-- What is required --
Which lines run from the one containing "Where should I" through the end of the data? Write them out exactly, with the pictures left out.

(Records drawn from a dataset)
%%

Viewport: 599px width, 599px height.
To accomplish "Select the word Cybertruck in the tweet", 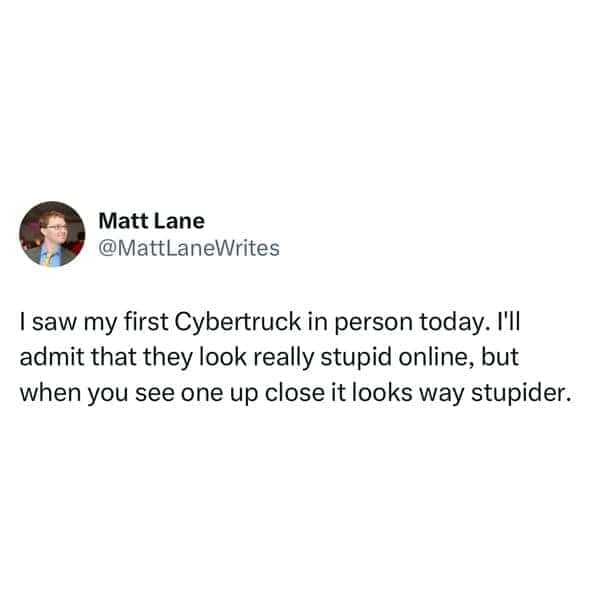I will click(238, 322).
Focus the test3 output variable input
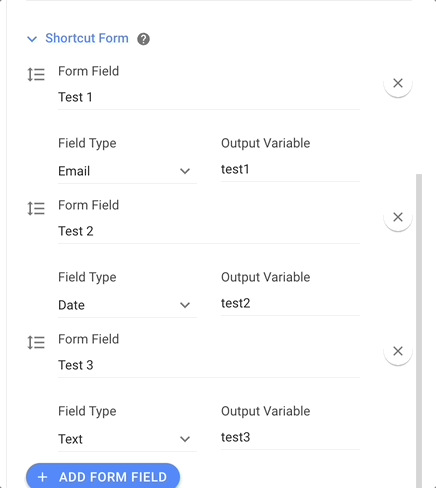 click(290, 437)
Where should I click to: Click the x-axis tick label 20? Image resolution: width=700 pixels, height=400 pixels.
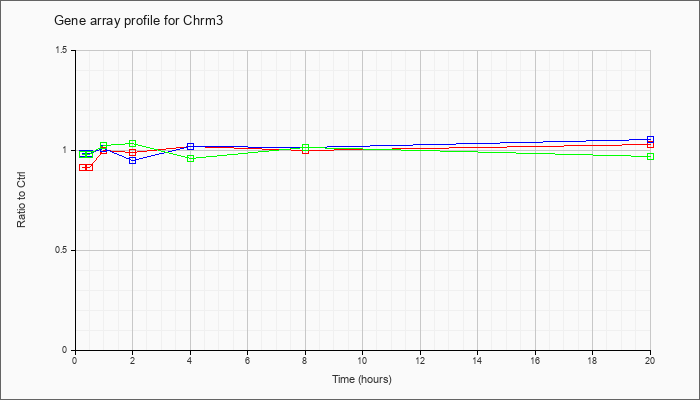(x=650, y=361)
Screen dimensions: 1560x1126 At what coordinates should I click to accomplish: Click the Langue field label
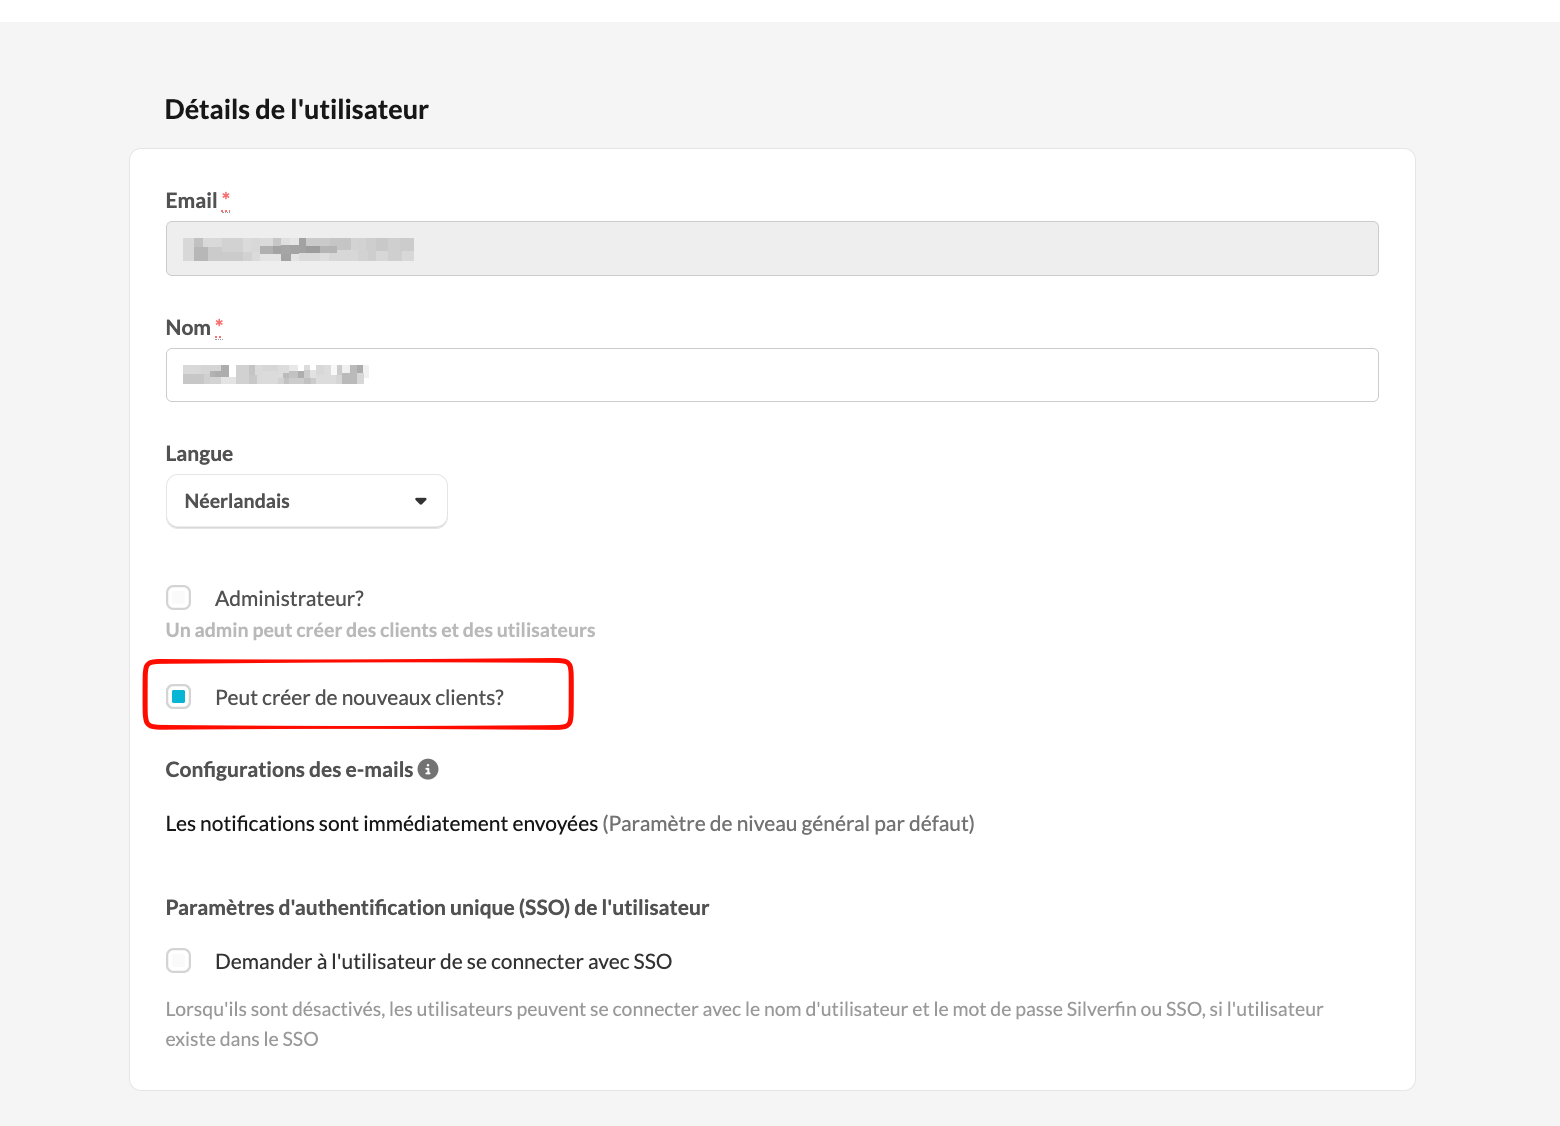pos(199,454)
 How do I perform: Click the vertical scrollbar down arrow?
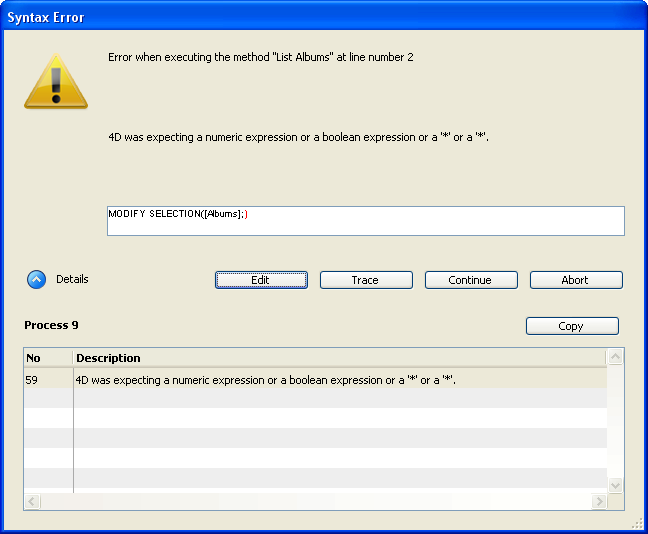pos(616,485)
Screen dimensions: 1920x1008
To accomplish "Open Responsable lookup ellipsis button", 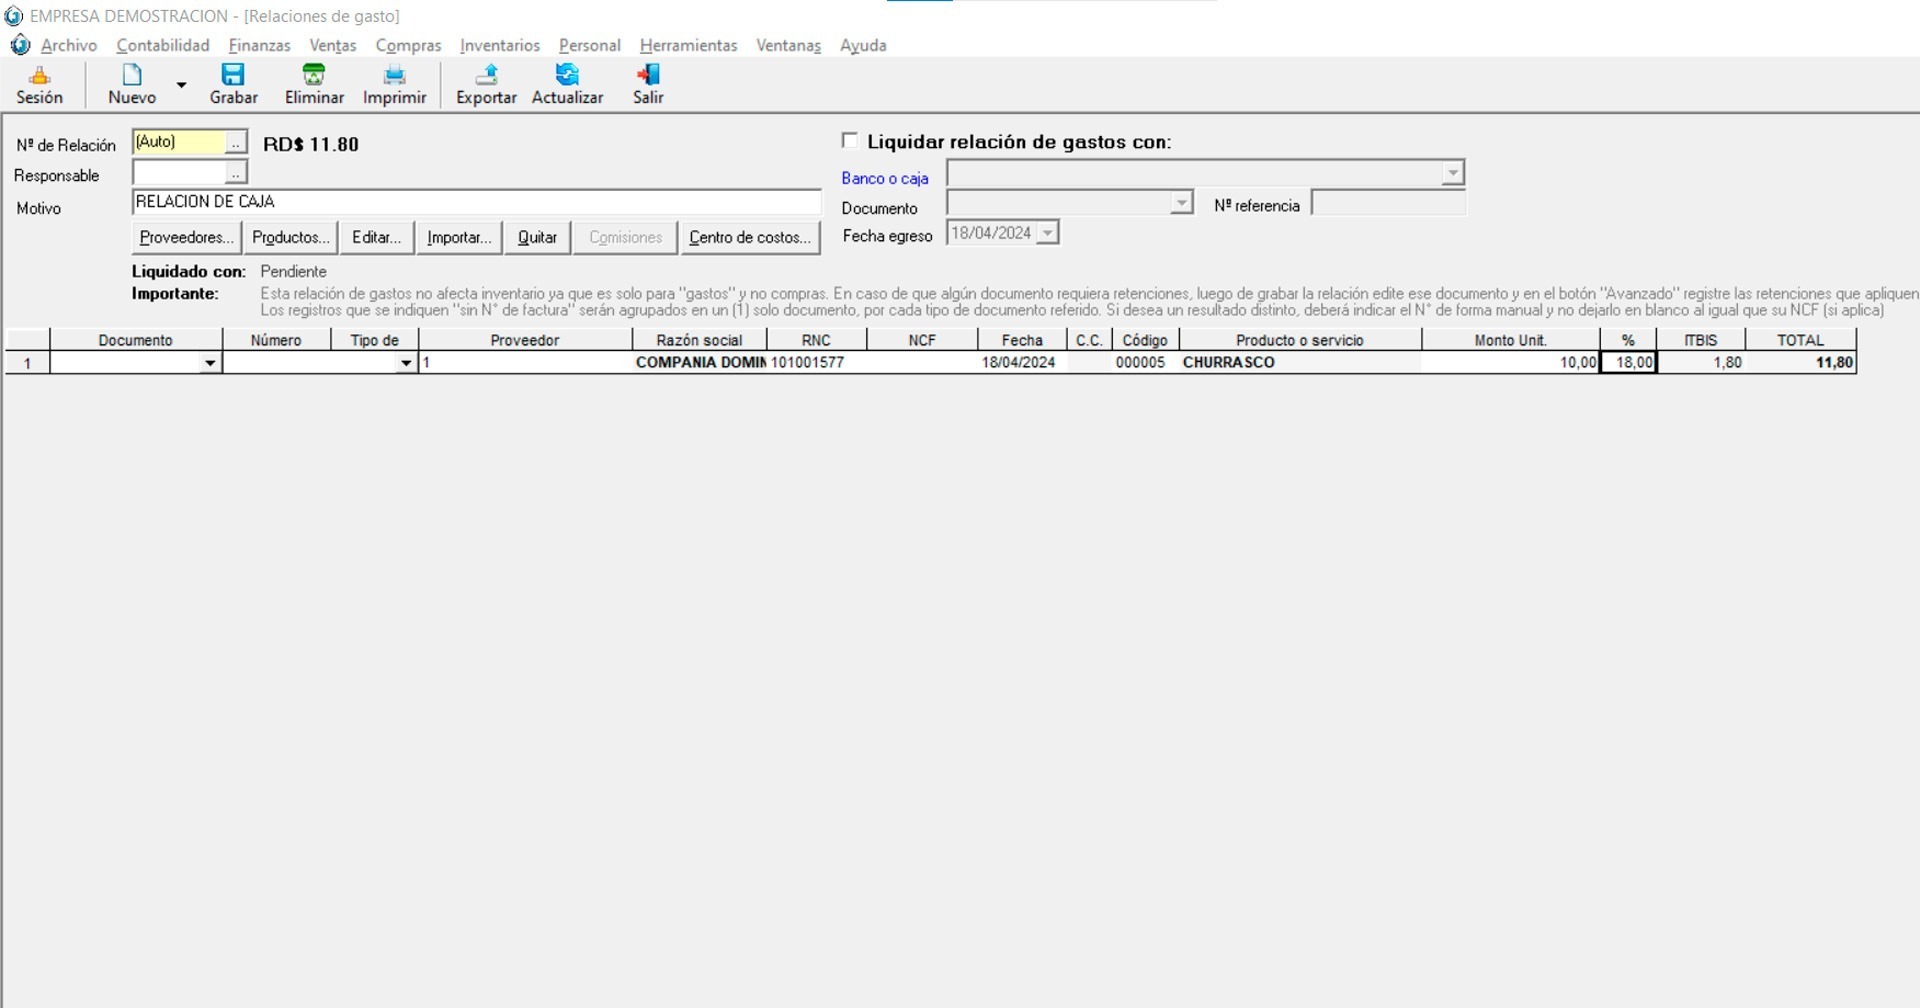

%%

-- Result for this exercise --
Where should I click to: Click the x-axis tick label 20? Image resolution: width=700 pixels, height=400 pixels.
(x=650, y=361)
Screen dimensions: 1560x1126 At what coordinates should I click to accomplish: Click the Langue field label
pos(199,454)
 How do I perform: Click the vertical scrollbar down arrow?
pos(616,485)
Screen dimensions: 1920x1008
To accomplish "Open Responsable lookup ellipsis button", 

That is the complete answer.